Given task: Copy the entries below verbatim, starting from the first line and stopping after the line that contains "Click the ¥2585.00", with that line included.

Listing:
§

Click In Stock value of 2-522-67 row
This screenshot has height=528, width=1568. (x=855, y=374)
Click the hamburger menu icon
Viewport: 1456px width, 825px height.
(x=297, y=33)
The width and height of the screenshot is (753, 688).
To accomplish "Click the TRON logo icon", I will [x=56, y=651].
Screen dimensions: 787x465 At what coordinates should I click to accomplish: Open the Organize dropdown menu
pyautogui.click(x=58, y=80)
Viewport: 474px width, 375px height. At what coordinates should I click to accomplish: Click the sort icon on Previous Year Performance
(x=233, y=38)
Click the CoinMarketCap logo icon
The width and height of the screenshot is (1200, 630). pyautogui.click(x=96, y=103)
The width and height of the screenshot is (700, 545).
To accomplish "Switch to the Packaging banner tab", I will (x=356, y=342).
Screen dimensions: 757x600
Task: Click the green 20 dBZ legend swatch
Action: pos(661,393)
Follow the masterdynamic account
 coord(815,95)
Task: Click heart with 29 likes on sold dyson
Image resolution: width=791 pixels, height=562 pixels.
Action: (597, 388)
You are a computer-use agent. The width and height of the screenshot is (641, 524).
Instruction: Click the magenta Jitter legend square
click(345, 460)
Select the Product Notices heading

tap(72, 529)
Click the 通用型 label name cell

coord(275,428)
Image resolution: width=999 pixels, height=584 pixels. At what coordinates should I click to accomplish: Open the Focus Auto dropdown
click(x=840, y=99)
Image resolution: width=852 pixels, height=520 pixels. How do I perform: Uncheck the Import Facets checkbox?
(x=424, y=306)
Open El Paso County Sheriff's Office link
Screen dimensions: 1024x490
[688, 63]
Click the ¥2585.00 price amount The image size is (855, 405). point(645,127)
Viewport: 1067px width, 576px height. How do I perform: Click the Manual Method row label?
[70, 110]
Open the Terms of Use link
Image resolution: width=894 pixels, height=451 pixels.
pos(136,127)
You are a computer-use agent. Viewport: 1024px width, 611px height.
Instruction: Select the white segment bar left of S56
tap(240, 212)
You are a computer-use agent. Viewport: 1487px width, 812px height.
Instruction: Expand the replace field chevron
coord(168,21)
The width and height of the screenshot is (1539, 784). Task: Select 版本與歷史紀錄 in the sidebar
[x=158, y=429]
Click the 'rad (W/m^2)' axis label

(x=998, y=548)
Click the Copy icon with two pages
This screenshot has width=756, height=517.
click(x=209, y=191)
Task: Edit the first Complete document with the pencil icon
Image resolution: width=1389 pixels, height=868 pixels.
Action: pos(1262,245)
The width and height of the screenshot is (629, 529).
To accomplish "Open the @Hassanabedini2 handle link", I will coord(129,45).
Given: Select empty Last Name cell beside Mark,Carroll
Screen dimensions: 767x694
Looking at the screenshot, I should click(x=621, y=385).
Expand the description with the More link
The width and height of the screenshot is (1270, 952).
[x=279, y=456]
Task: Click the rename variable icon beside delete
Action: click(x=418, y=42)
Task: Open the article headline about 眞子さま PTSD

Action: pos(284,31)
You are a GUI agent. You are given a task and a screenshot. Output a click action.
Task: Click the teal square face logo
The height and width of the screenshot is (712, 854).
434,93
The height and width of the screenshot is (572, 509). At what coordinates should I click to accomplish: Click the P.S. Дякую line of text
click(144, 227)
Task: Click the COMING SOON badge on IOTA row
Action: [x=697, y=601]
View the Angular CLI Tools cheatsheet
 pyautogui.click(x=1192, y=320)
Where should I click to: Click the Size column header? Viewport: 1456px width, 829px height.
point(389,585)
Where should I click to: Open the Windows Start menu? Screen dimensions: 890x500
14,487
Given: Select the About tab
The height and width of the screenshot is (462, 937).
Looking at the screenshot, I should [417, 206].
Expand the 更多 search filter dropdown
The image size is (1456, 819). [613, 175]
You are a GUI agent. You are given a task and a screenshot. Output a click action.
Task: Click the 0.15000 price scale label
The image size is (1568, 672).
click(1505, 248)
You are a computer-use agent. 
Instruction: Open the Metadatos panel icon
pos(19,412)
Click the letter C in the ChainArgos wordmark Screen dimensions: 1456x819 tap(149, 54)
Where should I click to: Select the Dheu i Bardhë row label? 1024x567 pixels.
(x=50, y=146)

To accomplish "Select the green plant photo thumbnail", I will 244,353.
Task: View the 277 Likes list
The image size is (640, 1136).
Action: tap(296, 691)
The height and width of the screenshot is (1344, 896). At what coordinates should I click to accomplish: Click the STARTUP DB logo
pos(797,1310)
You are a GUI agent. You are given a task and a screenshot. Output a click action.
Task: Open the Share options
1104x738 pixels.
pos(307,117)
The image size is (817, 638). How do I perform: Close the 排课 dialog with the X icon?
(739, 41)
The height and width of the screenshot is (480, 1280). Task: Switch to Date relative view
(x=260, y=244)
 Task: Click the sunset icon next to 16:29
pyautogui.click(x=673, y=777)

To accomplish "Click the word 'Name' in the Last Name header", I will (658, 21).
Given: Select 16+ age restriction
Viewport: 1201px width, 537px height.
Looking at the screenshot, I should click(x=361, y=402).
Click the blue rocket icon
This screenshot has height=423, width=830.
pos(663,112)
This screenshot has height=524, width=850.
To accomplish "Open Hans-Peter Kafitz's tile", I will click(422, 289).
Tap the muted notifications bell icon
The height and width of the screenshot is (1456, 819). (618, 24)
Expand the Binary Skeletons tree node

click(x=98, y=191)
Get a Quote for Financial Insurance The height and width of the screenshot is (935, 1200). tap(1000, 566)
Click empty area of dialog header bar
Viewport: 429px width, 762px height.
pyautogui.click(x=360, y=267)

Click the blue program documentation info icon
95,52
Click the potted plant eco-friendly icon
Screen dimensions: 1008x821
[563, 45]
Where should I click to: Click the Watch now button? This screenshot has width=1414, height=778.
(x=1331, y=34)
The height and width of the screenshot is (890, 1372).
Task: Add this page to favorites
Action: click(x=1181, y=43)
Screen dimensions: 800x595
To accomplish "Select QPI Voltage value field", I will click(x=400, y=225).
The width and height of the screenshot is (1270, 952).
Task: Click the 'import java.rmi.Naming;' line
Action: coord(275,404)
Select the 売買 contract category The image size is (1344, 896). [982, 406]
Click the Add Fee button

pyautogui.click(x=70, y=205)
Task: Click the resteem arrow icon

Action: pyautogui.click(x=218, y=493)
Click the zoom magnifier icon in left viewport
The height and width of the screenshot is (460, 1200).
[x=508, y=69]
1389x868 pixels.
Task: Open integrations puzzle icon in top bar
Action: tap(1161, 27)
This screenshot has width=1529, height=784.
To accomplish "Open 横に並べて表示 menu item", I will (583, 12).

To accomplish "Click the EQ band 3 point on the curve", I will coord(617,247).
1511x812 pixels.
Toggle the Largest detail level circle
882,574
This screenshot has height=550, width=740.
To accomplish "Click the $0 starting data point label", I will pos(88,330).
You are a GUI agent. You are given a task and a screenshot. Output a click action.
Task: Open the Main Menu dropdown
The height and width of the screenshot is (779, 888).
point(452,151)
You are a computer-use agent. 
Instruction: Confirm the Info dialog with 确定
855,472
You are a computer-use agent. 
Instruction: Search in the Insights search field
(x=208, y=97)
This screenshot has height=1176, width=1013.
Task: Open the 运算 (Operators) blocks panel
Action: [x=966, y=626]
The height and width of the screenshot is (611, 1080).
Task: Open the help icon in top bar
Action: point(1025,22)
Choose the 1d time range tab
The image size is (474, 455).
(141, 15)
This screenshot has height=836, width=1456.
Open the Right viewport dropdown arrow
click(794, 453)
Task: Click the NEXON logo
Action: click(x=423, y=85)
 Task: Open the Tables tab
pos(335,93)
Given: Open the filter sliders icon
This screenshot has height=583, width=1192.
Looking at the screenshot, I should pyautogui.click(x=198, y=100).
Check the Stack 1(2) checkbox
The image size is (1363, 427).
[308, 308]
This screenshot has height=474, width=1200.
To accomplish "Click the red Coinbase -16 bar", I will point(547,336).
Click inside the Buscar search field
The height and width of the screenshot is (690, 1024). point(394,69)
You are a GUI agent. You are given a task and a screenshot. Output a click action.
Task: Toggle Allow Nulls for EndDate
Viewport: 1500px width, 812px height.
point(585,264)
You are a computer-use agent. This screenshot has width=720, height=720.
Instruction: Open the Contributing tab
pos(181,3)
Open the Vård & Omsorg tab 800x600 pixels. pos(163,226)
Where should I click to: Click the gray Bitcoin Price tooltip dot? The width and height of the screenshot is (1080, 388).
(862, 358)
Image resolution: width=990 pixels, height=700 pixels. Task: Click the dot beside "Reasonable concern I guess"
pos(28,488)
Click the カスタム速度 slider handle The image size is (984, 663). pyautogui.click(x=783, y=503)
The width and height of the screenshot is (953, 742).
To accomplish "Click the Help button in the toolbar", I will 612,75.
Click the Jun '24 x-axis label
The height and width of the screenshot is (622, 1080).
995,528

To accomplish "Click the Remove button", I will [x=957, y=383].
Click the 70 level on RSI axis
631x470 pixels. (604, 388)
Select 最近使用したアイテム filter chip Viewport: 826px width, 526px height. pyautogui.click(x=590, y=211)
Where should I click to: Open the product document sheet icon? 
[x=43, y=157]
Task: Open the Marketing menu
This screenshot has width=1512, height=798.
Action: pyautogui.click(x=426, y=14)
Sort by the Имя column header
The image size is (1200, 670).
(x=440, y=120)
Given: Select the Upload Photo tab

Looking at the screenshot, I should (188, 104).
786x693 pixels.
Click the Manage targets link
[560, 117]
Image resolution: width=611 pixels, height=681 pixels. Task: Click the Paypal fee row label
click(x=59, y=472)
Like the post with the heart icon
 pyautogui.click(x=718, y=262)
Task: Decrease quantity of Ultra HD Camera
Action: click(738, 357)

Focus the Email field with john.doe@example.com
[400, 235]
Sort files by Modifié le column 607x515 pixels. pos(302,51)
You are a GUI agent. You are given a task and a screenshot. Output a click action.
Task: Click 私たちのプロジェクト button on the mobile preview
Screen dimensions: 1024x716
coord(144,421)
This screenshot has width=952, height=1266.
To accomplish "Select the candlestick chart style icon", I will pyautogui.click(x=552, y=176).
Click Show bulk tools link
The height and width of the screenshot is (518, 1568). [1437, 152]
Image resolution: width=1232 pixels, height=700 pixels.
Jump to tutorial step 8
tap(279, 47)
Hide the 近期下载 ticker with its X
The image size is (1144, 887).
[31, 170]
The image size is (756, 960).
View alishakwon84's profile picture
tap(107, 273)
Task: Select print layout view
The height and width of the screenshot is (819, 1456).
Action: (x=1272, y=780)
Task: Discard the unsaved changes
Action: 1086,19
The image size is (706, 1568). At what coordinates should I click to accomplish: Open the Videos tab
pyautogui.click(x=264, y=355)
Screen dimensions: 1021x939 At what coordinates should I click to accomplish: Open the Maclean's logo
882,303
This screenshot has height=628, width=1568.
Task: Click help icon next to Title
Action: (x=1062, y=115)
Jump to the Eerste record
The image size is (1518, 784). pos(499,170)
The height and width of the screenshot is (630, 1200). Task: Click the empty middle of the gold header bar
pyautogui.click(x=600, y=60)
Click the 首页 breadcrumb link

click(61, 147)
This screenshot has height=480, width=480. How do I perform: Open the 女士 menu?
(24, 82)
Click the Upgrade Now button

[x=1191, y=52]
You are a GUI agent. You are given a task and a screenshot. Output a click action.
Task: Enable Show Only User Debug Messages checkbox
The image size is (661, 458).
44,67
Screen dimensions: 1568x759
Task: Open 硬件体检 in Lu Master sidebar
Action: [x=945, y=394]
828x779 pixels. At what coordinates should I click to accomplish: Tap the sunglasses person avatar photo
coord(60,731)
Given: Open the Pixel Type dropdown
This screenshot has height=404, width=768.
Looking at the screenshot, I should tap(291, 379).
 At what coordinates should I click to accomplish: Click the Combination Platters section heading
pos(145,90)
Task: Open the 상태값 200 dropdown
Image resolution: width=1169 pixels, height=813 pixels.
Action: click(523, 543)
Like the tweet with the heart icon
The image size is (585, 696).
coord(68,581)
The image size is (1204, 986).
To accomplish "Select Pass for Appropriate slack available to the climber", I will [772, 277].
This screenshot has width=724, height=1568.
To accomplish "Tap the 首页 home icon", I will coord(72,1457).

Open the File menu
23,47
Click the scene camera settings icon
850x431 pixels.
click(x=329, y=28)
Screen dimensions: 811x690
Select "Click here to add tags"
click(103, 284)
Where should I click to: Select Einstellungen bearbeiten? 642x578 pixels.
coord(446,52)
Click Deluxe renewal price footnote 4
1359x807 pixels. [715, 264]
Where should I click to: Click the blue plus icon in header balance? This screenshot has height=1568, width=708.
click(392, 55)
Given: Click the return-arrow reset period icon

§

Expected answer:
Click In Stock value of 2-522-67 row
This screenshot has height=528, width=1568. (x=855, y=374)
Click the hamburger menu icon
Viewport: 1456px width, 825px height.
(x=297, y=33)
The width and height of the screenshot is (753, 688).
To accomplish "Click the TRON logo icon", I will [x=56, y=651].
Screen dimensions: 787x465 At what coordinates should I click to accomplish: Open the Organize dropdown menu
pyautogui.click(x=58, y=80)
Viewport: 474px width, 375px height. At what coordinates should I click to accomplish: Click the sort icon on Previous Year Performance
(x=233, y=38)
Click the CoinMarketCap logo icon
The width and height of the screenshot is (1200, 630). pyautogui.click(x=96, y=103)
The width and height of the screenshot is (700, 545).
To accomplish "Switch to the Packaging banner tab", I will (x=356, y=342).
Screen dimensions: 757x600
Task: Click the green 20 dBZ legend swatch
Action: pos(661,393)
Follow the masterdynamic account
 coord(815,95)
Task: Click heart with 29 likes on sold dyson
Image resolution: width=791 pixels, height=562 pixels.
Action: (597, 388)
You are a computer-use agent. The width and height of the screenshot is (641, 524).
Instruction: Click the magenta Jitter legend square
click(345, 460)
Select the Product Notices heading

tap(72, 529)
Click the 通用型 label name cell

coord(275,428)
Image resolution: width=999 pixels, height=584 pixels. At what coordinates should I click to accomplish: Open the Focus Auto dropdown
click(x=840, y=99)
Image resolution: width=852 pixels, height=520 pixels. How do I perform: Uncheck the Import Facets checkbox?
(x=424, y=306)
Open El Paso County Sheriff's Office link
Screen dimensions: 1024x490
[688, 63]
Click the ¥2585.00 price amount The image size is (855, 405). point(645,127)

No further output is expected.